Today, Fred Mecklenburg is the former chairman of the OB/GYN department at Inova Women’s Hospital in Falls Church, Va. He did not return a call seeking comment.
Mecklenburg’s article, and the statistics cited in it, have been used again and again in the decades since.
Hadley Arkes, Amherst College political science professor and senior fellow at the Ethics and Public Policy Center, cited the Buffalo statistic in his 1986 book, First Things: An Inquiry Into the First Principles of Morals and Justice.
"The number of pregnancies resulting from rape in this country is minuscule," Arkes concluded. "In addition, the fear induced by rape may interrupt the normal operation in hormones in the body of the woman, which in turn may prevent ovulation and conception."
That kind of scholarly declaration has proved irresistible to some politicians.
In 1988, Pennsylvania state Rep. Stephen Freind told a radio interviewer that the odds of a woman becoming pregnant after being raped "are one in millions and millions and millions." The trauma of the rape, Freind explained, causes a woman to "secrete a certain secretion, which has a tendency to kill sperm."
His source, Freind said, was a "Dr. Mecklenburg."

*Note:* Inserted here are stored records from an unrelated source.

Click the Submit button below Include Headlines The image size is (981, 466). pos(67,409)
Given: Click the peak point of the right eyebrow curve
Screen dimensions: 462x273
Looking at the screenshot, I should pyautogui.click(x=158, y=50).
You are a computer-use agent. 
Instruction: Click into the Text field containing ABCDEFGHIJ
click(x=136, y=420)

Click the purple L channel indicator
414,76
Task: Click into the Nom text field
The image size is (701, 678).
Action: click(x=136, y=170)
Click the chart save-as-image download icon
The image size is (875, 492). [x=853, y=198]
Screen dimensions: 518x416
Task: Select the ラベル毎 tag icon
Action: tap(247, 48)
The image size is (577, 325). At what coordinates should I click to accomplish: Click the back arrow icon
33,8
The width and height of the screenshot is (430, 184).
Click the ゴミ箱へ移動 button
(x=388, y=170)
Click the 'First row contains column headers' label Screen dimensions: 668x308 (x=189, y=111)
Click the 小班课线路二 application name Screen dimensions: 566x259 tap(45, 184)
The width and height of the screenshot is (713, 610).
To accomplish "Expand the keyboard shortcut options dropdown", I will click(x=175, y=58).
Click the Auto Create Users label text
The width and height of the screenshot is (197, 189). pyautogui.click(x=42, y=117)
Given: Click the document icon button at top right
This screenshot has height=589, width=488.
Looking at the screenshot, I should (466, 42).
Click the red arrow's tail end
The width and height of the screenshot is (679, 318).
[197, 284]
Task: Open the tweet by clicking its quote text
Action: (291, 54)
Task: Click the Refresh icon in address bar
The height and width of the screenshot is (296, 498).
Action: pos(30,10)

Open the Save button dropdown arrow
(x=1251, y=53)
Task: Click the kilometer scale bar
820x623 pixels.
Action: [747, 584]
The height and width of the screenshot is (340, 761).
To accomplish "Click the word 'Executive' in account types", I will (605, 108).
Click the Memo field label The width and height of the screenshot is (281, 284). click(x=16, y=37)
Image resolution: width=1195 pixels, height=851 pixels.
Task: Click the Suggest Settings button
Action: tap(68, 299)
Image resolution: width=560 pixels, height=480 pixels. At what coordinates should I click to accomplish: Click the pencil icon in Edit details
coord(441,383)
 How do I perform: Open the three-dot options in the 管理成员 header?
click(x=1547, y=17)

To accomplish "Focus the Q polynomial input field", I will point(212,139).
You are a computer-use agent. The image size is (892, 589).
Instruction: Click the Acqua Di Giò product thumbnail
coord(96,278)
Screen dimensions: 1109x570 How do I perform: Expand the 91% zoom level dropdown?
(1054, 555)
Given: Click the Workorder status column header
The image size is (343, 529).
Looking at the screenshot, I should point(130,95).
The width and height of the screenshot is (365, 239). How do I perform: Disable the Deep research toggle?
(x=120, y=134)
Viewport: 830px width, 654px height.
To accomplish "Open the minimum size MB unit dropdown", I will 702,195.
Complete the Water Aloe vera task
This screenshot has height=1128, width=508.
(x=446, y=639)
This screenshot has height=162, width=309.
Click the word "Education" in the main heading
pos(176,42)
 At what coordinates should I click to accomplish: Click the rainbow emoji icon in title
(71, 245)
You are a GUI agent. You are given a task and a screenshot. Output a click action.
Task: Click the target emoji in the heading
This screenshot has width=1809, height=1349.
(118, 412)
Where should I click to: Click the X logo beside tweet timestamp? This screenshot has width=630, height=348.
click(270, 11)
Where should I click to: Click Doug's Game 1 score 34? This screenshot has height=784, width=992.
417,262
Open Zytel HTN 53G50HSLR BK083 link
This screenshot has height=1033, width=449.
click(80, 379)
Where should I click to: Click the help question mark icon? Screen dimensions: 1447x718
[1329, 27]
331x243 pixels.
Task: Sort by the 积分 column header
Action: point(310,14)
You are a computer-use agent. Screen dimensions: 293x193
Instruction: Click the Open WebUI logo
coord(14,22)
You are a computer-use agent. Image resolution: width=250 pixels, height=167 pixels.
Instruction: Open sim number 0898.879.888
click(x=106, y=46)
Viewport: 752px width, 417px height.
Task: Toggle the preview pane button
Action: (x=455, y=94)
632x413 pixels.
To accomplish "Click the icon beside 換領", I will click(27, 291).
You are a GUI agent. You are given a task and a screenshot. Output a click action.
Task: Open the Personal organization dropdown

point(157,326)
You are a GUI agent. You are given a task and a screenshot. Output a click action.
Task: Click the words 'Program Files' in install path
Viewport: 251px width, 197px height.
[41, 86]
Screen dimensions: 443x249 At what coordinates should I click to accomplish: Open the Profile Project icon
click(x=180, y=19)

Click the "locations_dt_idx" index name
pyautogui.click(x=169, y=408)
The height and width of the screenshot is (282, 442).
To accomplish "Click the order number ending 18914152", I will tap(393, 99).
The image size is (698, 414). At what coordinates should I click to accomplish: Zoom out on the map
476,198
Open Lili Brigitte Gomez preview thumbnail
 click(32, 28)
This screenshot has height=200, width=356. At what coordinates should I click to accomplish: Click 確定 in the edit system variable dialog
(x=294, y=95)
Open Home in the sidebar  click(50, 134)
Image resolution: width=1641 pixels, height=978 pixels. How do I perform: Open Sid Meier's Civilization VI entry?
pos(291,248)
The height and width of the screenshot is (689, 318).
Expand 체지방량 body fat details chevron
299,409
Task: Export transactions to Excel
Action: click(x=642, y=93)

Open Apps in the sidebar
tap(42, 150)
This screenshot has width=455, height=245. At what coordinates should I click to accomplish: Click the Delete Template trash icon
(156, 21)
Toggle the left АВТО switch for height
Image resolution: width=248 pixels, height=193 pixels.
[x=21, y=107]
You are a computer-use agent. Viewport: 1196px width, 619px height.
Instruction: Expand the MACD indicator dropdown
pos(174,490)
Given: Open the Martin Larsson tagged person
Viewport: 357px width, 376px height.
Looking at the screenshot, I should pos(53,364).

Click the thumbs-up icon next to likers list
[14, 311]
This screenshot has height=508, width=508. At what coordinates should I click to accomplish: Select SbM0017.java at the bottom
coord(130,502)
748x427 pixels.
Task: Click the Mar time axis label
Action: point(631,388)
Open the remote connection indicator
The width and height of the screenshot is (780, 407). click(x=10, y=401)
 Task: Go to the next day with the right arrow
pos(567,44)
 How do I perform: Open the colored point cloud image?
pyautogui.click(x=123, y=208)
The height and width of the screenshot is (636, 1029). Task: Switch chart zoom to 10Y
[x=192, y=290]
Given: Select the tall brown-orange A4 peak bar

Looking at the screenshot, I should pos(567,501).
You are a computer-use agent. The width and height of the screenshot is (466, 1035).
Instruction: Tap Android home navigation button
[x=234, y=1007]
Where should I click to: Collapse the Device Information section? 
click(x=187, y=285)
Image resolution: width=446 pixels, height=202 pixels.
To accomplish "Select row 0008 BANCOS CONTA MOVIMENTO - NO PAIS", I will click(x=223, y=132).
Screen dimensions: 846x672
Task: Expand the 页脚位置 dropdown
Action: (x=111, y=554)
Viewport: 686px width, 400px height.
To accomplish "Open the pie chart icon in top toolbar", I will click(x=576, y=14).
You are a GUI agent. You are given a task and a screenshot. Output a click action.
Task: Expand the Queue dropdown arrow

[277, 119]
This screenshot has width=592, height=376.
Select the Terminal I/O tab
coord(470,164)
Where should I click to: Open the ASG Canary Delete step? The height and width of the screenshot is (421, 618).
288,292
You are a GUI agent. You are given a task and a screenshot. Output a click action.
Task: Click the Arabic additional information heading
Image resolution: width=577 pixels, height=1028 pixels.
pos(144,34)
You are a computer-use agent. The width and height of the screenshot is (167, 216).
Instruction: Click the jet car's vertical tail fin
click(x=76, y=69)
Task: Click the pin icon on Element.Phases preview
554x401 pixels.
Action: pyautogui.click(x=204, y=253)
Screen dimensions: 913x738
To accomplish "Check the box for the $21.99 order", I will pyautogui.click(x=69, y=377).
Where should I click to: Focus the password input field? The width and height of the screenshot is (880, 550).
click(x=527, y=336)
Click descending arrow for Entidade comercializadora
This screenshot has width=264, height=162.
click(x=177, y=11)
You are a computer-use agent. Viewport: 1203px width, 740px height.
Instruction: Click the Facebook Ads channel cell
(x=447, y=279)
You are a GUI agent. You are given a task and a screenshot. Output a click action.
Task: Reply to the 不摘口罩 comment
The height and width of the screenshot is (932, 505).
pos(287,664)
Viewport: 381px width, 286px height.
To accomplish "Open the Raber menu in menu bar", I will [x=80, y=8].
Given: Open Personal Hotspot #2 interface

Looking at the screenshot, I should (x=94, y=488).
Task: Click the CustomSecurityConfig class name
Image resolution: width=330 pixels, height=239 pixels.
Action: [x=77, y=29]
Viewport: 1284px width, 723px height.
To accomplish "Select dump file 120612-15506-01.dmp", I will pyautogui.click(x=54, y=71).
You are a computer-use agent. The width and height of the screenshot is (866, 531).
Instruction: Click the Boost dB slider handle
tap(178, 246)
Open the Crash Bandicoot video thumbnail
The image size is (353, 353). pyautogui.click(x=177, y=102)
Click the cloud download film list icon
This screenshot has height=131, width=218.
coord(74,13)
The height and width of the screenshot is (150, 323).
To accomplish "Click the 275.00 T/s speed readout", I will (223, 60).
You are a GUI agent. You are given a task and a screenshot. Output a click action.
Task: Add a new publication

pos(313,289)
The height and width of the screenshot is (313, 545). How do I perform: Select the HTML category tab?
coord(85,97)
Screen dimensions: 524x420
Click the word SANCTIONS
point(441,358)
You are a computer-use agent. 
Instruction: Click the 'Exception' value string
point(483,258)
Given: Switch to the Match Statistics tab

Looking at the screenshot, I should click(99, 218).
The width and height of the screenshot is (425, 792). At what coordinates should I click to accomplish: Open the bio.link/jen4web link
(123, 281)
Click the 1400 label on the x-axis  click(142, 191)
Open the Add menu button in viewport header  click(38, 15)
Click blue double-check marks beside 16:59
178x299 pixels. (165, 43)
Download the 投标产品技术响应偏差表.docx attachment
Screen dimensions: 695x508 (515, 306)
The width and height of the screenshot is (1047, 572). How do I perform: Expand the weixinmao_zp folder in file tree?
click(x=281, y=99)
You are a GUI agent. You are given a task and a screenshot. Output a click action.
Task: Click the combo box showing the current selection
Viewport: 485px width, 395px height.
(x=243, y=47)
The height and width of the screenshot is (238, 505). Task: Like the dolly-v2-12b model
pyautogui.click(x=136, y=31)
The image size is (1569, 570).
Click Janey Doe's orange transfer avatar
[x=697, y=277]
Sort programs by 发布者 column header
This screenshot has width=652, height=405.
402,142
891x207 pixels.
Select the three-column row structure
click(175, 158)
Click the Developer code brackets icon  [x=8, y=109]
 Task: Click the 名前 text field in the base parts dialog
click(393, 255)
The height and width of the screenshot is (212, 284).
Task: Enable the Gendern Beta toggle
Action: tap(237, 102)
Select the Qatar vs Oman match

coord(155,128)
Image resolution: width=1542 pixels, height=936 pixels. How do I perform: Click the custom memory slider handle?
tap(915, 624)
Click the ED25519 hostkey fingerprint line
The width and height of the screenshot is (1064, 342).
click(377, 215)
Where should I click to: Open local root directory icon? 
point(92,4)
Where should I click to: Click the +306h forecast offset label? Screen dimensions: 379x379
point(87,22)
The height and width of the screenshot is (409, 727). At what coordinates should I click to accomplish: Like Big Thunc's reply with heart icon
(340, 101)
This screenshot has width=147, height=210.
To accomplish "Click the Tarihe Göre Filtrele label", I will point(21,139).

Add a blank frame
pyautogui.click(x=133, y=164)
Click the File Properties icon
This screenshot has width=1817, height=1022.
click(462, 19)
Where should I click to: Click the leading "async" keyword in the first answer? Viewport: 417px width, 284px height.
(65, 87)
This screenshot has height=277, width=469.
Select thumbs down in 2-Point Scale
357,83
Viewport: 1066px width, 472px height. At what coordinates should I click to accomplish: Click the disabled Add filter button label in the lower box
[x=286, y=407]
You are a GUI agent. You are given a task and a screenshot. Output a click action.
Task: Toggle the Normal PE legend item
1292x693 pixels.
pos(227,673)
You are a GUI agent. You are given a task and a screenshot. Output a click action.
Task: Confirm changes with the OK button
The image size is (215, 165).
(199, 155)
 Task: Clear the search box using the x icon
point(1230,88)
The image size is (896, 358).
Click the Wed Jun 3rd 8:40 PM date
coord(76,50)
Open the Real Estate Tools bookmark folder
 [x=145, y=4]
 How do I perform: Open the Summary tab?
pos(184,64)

In 1995, North Carolina state Rep. Henry Aldridge told the state House appropriations committee that when women are "truly raped ... the juices don’t flow, the body functions don’t work and they don’t get pregnant."
Christian websites such as Physicians for Life and Christian Life Resources also have posted a 1999 article by J.C. Willke, a physician who was president of the National Right to Life Committee in the 1980s.
"There’s no greater emotional trauma that can be experienced by a woman than an assault rape," Willke wrote. "This can radically upset her possibility of ovulation, fertilization and implantation."
Jill Powell, a gynecologist at St. Louis University, said misinformation about pregnancy can add to the psychological stress after a sexual assault.
"If someone has heard that medically there’s some reason they may not be at risk for pregnancy if they’ve been sexually assaulted," Powell said, "maybe it would deter them from disclosing information or seeking medical help."